#### Stored items
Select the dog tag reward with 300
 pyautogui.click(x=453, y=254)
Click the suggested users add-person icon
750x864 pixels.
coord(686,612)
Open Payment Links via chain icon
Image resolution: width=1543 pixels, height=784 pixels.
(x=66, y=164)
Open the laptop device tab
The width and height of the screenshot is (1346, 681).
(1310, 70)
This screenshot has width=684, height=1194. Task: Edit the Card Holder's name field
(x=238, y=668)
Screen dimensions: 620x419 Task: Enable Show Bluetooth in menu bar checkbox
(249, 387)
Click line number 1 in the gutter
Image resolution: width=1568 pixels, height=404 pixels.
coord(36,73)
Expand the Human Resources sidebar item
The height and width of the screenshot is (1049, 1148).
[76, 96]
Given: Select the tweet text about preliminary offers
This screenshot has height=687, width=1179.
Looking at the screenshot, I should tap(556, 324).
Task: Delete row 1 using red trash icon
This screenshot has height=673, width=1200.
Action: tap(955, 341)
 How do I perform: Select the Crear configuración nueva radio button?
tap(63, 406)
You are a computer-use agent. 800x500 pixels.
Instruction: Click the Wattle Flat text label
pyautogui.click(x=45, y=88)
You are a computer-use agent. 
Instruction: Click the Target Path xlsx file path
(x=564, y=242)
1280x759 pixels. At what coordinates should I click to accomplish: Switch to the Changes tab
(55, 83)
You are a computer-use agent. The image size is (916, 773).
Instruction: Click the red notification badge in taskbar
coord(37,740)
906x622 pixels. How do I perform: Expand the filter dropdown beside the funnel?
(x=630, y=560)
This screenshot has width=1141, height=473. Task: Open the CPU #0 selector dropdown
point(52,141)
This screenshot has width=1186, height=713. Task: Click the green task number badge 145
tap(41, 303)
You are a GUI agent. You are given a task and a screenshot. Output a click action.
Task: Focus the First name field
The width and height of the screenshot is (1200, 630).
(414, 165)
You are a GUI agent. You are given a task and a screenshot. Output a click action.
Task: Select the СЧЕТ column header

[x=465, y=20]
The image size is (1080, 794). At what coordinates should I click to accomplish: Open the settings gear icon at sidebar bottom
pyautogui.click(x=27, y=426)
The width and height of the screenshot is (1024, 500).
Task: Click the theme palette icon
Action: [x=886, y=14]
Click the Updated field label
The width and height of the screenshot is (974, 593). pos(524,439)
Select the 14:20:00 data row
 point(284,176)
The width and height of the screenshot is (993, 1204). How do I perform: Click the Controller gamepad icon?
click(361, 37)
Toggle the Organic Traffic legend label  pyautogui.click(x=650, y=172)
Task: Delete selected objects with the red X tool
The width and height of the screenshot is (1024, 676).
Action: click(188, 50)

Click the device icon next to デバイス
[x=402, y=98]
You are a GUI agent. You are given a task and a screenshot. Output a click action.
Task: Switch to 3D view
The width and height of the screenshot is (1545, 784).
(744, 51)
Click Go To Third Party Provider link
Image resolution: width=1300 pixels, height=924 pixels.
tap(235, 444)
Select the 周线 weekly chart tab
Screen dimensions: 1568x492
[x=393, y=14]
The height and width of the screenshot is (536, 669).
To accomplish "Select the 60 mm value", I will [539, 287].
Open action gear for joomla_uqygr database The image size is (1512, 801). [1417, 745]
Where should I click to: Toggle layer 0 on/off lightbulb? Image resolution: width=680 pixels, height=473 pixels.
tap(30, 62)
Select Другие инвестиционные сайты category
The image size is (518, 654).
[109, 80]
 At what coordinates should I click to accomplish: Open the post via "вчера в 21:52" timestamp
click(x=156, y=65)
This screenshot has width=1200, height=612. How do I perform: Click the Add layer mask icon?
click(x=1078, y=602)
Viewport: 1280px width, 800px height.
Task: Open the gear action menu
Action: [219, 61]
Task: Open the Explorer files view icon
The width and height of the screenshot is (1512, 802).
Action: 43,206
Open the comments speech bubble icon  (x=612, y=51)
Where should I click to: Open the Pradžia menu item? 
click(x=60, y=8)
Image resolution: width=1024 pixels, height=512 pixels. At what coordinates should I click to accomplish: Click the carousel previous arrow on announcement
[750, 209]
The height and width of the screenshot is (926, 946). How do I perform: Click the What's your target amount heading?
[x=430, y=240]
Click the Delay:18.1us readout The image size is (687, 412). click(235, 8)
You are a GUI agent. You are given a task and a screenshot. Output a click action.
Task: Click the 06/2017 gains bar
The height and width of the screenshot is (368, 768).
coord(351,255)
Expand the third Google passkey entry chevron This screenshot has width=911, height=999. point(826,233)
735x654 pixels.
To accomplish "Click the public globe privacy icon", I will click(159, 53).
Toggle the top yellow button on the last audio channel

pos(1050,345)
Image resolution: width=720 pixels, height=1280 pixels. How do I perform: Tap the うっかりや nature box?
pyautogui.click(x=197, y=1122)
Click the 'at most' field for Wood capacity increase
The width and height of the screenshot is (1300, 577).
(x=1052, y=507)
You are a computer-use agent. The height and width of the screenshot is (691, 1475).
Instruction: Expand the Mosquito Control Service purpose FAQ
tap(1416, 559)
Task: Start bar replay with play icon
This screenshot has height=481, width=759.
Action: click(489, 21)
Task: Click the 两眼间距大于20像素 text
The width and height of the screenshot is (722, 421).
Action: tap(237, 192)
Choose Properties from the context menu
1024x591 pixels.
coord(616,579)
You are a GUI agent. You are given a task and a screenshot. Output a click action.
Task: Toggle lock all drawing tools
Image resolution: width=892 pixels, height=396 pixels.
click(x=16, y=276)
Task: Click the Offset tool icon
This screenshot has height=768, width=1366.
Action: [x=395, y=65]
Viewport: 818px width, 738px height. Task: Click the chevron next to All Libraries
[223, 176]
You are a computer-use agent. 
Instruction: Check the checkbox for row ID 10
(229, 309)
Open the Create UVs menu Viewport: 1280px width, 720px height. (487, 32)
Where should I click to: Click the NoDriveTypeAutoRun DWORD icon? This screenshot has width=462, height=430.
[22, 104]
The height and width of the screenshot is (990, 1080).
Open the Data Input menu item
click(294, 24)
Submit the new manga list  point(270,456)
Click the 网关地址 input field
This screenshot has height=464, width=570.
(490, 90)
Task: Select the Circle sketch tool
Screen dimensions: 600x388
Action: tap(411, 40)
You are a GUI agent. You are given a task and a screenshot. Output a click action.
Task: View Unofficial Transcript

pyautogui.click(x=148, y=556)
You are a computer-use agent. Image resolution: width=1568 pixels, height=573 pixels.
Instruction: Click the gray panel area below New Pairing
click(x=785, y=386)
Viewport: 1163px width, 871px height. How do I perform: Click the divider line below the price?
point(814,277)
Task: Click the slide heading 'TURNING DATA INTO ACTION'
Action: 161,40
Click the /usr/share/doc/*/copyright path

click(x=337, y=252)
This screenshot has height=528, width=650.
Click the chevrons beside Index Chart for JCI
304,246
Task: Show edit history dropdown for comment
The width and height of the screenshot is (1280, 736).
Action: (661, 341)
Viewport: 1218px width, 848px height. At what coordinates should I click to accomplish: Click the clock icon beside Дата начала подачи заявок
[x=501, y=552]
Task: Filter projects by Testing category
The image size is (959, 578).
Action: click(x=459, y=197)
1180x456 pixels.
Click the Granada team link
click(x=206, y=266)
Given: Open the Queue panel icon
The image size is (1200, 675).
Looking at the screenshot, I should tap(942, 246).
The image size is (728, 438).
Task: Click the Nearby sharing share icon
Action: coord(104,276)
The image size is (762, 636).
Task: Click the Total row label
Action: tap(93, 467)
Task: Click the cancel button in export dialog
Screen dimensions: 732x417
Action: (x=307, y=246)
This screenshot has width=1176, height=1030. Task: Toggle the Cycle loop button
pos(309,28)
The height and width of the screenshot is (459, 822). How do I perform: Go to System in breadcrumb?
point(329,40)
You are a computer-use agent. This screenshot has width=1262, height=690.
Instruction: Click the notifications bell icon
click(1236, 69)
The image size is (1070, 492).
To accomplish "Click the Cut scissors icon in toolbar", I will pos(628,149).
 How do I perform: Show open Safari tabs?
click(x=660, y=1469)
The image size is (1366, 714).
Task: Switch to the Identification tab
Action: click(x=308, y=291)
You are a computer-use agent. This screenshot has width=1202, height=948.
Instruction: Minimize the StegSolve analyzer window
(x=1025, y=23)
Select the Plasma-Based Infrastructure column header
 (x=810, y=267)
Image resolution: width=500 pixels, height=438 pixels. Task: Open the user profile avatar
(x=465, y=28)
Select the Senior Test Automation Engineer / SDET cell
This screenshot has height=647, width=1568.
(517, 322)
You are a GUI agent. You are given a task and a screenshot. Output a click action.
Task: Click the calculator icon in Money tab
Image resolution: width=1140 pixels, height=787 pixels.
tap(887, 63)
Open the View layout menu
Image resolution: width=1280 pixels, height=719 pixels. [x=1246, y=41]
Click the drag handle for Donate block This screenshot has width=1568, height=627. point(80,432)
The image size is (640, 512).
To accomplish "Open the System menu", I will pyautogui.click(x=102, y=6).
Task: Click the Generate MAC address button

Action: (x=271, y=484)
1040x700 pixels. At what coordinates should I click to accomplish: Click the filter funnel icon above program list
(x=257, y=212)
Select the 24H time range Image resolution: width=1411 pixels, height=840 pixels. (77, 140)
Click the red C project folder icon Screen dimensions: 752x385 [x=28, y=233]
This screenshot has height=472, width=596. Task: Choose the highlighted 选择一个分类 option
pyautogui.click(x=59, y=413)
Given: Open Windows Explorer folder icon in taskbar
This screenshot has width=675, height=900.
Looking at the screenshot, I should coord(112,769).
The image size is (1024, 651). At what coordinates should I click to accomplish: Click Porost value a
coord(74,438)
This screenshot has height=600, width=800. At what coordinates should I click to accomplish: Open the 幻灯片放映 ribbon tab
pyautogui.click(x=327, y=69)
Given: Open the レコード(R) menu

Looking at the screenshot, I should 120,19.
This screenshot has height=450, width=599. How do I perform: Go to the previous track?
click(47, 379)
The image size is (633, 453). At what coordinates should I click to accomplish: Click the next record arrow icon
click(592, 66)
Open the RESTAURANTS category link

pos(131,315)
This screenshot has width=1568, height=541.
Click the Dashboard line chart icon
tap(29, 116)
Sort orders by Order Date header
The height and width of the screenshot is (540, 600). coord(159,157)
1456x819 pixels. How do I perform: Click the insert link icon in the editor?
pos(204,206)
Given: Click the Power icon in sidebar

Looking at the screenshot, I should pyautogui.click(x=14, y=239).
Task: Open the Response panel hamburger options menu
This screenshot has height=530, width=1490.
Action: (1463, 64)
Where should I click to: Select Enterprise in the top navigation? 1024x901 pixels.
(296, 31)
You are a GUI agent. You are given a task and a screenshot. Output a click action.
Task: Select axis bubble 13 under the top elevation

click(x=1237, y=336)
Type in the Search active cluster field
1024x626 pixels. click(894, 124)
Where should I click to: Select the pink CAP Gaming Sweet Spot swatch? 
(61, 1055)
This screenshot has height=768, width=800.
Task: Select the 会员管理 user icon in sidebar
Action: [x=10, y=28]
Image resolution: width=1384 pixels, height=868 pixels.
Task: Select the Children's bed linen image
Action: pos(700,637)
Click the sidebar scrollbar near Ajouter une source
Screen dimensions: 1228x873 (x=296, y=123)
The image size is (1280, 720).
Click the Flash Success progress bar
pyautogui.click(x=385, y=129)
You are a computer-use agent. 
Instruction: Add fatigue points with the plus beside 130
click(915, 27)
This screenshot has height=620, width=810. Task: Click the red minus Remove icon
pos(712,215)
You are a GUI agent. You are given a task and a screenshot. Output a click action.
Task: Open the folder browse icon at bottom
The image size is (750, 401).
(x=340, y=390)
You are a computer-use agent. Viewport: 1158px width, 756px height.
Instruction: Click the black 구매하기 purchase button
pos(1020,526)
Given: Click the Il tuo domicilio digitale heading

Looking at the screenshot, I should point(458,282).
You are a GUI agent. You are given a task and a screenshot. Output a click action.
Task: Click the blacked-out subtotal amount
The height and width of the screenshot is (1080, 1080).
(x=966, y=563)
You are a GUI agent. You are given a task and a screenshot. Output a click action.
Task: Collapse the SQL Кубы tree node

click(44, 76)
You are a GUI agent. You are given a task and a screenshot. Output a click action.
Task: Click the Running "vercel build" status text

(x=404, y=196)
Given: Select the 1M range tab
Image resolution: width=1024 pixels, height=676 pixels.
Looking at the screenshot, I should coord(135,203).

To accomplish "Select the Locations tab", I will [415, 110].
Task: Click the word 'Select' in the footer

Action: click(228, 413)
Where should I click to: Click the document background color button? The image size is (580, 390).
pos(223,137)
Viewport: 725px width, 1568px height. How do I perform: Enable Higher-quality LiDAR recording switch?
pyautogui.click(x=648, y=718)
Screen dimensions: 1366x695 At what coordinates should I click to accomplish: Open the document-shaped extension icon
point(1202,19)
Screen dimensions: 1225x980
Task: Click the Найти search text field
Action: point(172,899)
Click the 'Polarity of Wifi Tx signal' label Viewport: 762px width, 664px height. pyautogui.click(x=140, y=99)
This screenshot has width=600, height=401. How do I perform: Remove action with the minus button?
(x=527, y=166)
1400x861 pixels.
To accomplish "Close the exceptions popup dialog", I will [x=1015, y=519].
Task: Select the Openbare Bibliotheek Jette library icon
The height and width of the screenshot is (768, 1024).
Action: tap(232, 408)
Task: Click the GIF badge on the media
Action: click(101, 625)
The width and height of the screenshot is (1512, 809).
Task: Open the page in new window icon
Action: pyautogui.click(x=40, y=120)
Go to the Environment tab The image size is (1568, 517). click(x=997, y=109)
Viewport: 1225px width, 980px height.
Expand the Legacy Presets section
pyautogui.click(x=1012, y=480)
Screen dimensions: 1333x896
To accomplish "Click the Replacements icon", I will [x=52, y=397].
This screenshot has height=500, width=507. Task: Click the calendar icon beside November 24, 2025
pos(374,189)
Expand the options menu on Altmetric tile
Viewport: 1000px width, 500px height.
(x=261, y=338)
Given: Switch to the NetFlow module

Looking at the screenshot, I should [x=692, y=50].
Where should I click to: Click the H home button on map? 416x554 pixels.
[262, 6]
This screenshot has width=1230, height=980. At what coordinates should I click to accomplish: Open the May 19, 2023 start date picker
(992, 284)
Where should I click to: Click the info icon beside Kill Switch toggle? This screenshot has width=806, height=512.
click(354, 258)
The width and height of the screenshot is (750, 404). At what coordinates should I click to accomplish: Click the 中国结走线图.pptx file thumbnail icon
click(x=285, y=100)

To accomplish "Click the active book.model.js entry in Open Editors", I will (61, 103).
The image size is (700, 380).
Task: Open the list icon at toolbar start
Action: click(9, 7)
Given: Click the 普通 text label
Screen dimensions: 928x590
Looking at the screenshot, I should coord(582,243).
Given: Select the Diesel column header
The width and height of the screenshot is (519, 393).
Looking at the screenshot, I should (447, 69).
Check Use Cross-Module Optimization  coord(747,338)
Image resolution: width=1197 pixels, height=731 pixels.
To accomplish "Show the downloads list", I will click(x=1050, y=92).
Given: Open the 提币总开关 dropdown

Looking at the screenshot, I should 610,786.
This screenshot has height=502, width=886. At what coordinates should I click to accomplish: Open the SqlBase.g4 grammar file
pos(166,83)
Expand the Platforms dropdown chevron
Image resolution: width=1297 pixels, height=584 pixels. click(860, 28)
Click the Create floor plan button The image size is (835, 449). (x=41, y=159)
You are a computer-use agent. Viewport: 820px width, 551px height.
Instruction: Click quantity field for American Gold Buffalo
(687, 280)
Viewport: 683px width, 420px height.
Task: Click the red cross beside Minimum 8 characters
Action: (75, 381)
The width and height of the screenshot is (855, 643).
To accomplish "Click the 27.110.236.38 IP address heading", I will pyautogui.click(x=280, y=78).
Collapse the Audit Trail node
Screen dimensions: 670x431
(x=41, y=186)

#### Your task
From the records above, retype only the lines starting at the line that contains "The width and height of the screenshot is (1545, 784)." and ending at the line that contains "Click the 'at", both included.

#### Solved problem
The width and height of the screenshot is (1545, 784).
(744, 51)
Click Go To Third Party Provider link
Image resolution: width=1300 pixels, height=924 pixels.
tap(235, 444)
Select the 周线 weekly chart tab
Screen dimensions: 1568x492
[x=393, y=14]
The height and width of the screenshot is (536, 669).
To accomplish "Select the 60 mm value", I will [539, 287].
Open action gear for joomla_uqygr database The image size is (1512, 801). [1417, 745]
Where should I click to: Toggle layer 0 on/off lightbulb? Image resolution: width=680 pixels, height=473 pixels.
tap(30, 62)
Select Другие инвестиционные сайты category
The image size is (518, 654).
[109, 80]
 At what coordinates should I click to accomplish: Open the post via "вчера в 21:52" timestamp
click(x=156, y=65)
This screenshot has width=1200, height=612. How do I perform: Click the Add layer mask icon?
click(x=1078, y=602)
Viewport: 1280px width, 800px height.
Task: Open the gear action menu
Action: [219, 61]
Task: Open the Explorer files view icon
The width and height of the screenshot is (1512, 802).
Action: 43,206
Open the comments speech bubble icon  (x=612, y=51)
Where should I click to: Open the Pradžia menu item? 
click(x=60, y=8)
Image resolution: width=1024 pixels, height=512 pixels. At what coordinates should I click to accomplish: Click the carousel previous arrow on announcement
[750, 209]
The height and width of the screenshot is (926, 946). How do I perform: Click the What's your target amount heading?
[x=430, y=240]
Click the Delay:18.1us readout The image size is (687, 412). click(235, 8)
You are a GUI agent. You are given a task and a screenshot. Output a click action.
Task: Click the 06/2017 gains bar
The height and width of the screenshot is (368, 768).
coord(351,255)
Expand the third Google passkey entry chevron This screenshot has width=911, height=999. point(826,233)
735x654 pixels.
To accomplish "Click the public globe privacy icon", I will click(159, 53).
Toggle the top yellow button on the last audio channel

pos(1050,345)
Image resolution: width=720 pixels, height=1280 pixels. How do I perform: Tap the うっかりや nature box?
pyautogui.click(x=197, y=1122)
Click the 'at most' field for Wood capacity increase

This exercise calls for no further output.